Actually, according to our surveys respondents, private companies are the principal target from digital espionage (the aim of the digital espionage is to obtain information) and consequently of the theft of information (theft of information “occurs when attackers steal data with the aim of selling these data for commercial gain, to publish them or to abuse them for activist purposes”) As depicted in Graph 5, for our survey respondents, governments are the next most popular target of digital espionage, and citizens are the less popular sector affected for digital espionage and theft of information.
However, the reality is a little bit different when we compare these results with the data published by the Cyber Security Assessment Netherlands CSAN 2015 from the National Cyber Security Centre from the Ministry of Security and Justice from the Netherlands. For professional criminals, as the source of the threat, “there are clear developments which make the threat expedient” against private organisations and citizens, making these two sectors the principal targets of digital espionage and theft of information, In the case of Governments, either phenomena of threats have been observed or there are sufficient measures to remove the threat.
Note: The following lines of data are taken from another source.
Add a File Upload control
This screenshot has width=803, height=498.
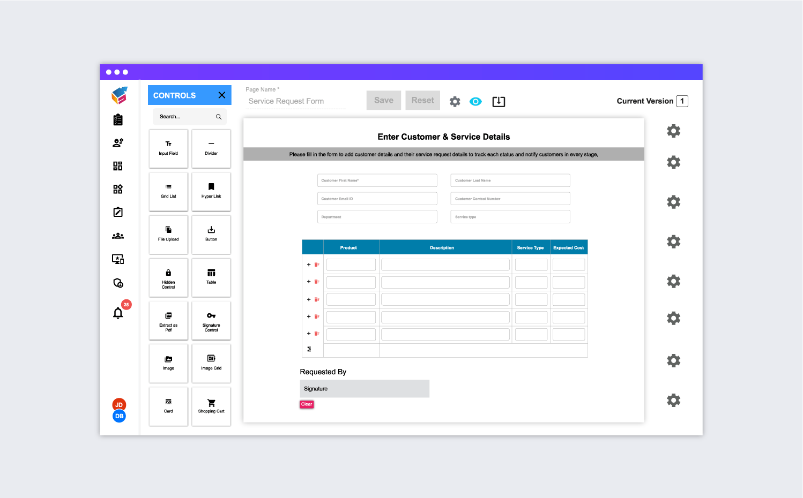tap(168, 234)
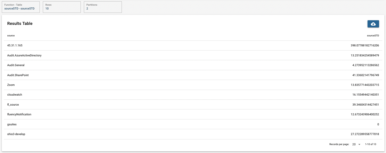Screen dimensions: 386x153
Task: Sort by the sourceSTD column header
Action: (x=373, y=36)
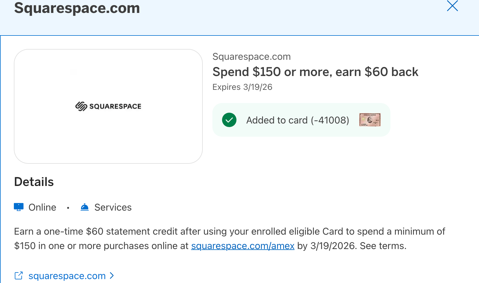Open the bottom squarespace.com link
This screenshot has width=479, height=283.
[67, 276]
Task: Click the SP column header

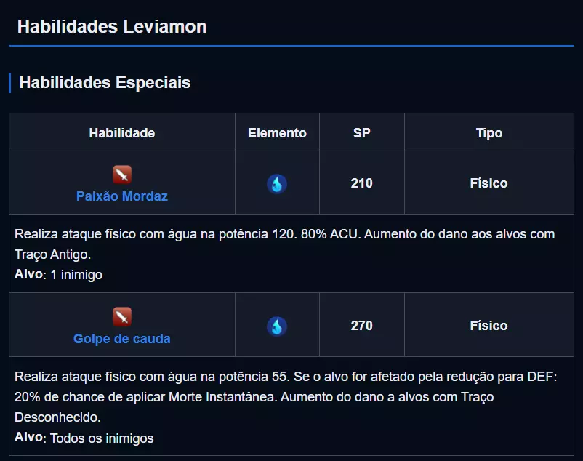Action: click(361, 133)
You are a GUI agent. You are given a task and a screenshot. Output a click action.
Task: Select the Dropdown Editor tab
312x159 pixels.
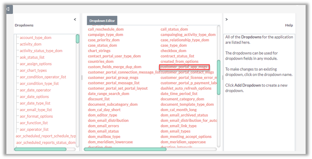(102, 21)
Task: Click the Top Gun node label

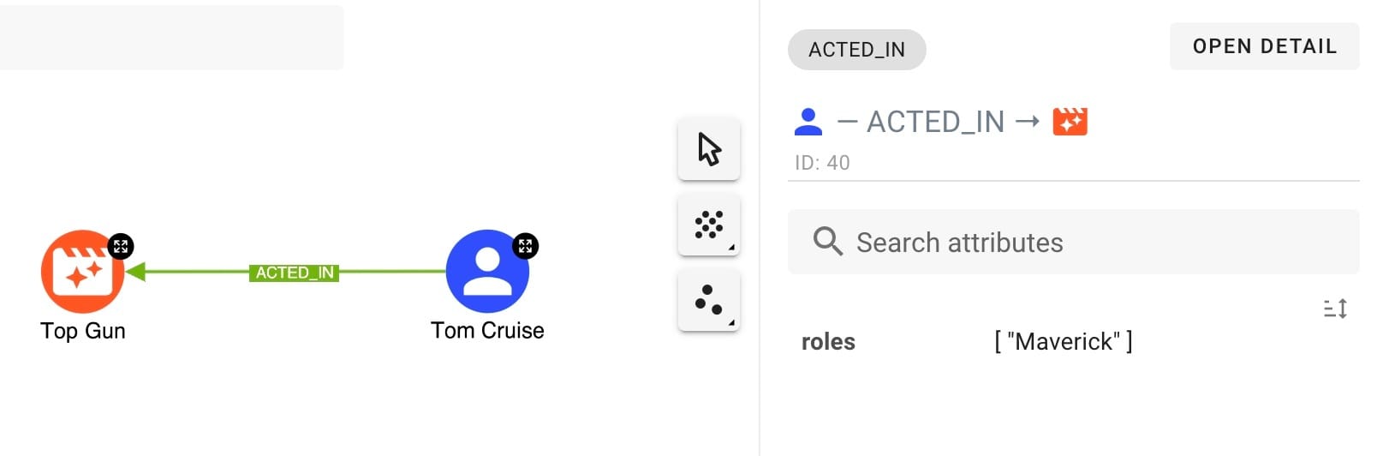Action: (x=83, y=331)
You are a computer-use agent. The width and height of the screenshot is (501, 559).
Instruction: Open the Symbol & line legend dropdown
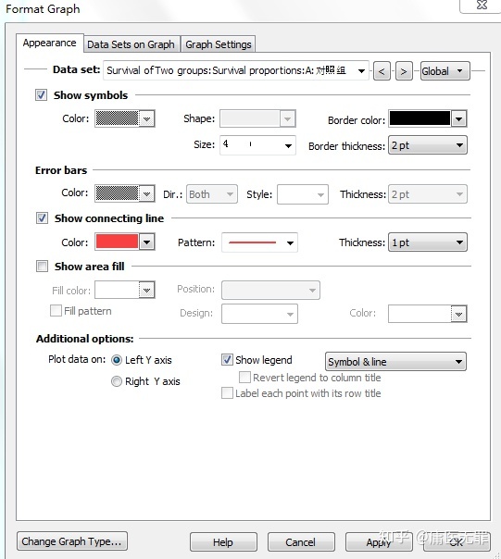[395, 362]
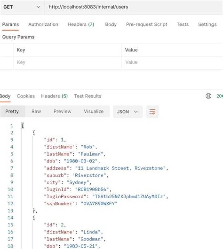Open the response Cookies tab
Image resolution: width=223 pixels, height=249 pixels.
pyautogui.click(x=26, y=96)
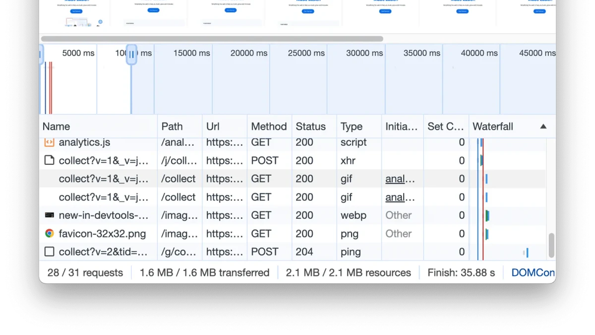This screenshot has width=595, height=335.
Task: Open the analytics initiator link of the first gif request
Action: tap(400, 179)
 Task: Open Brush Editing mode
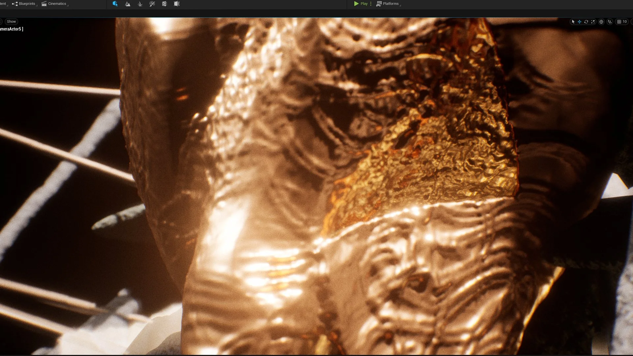tap(177, 4)
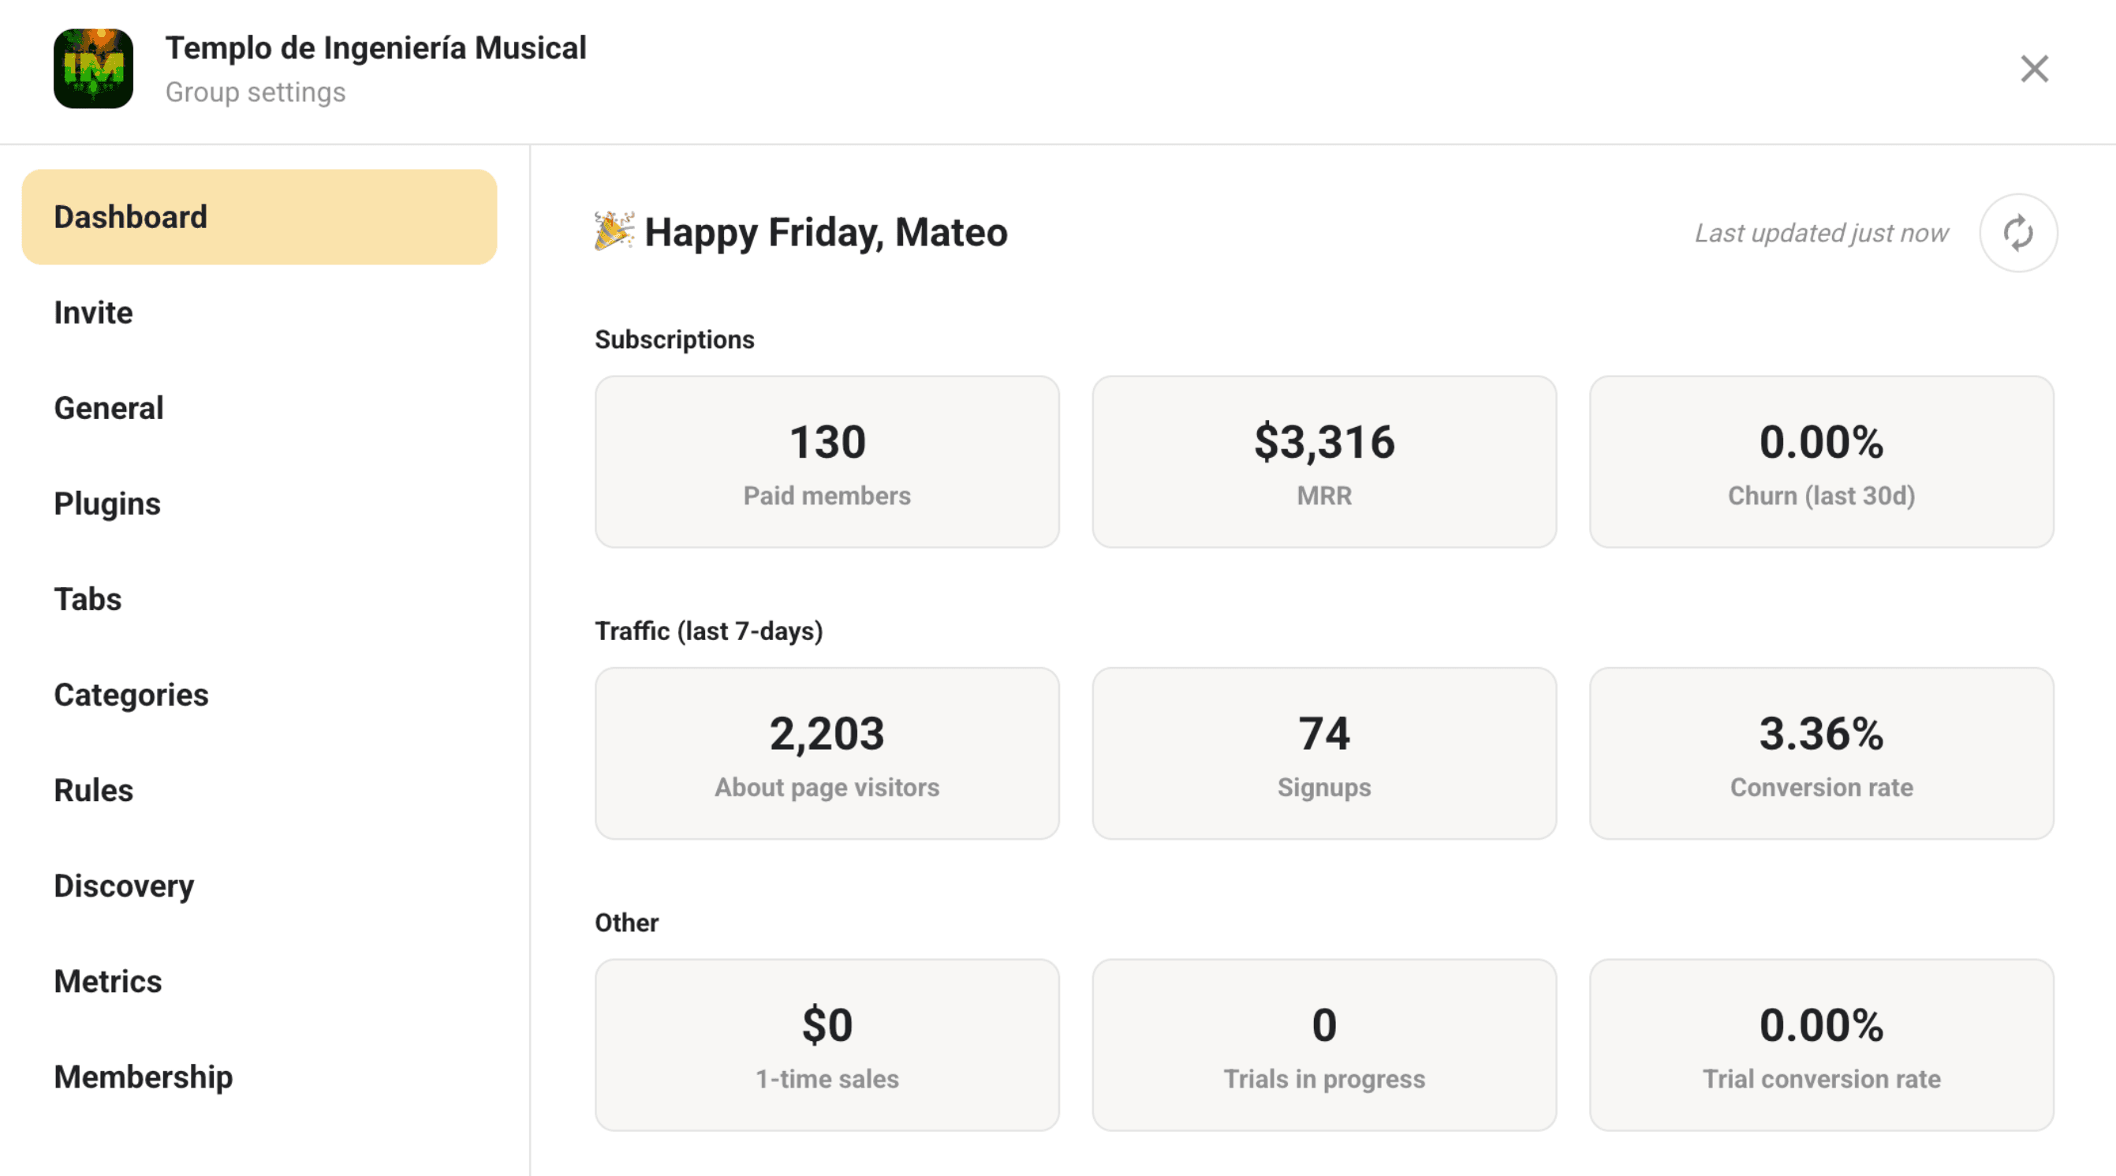Viewport: 2116px width, 1176px height.
Task: View the Metrics section
Action: [x=108, y=981]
Since the aim of the digital espionage is to obtain and steal information from digital sources, we asked our survey respondents how they store their information. Surprisingly we found out that 57% of them store sensitive information either physically or digitally while the remaining 43% do not store it. Survey respondents commented that they do not store them because they are afraid of being hacked. On the other side, the physical storing is not used because of the possibility to be stolen. (Graph 6)
Now that we know that almost half percent of our survey respondents do not store information because they are afraid of being hacked, we asked them if they would trust storing their sensitive information in bacteria.
As depicted in Graph 7, 43% of the survey respondents would trust to store information within bacteria, which shows that CryptoGErM could be used by citizens as a storing method.
However, an outstanding amount of 26% of the survey respondents answered that they did not know what bacteria were. This result motivated us to reach as much people as possible by focusing our Human Practices on the promotion of synthetic biology besides our project itself.
As a consequence the actions of the educational and outreach sections of CryptoGErM were focused to reduce the amount of people that do not what bacteria are, by promoting the knowledge of synthetic biology, the iGEM competition and of course our project. This has been done through media, conferences, invitation of students to join our lab work and by receiving students from High Schools for a lecture of Bio-ART: Painting with Bacteria!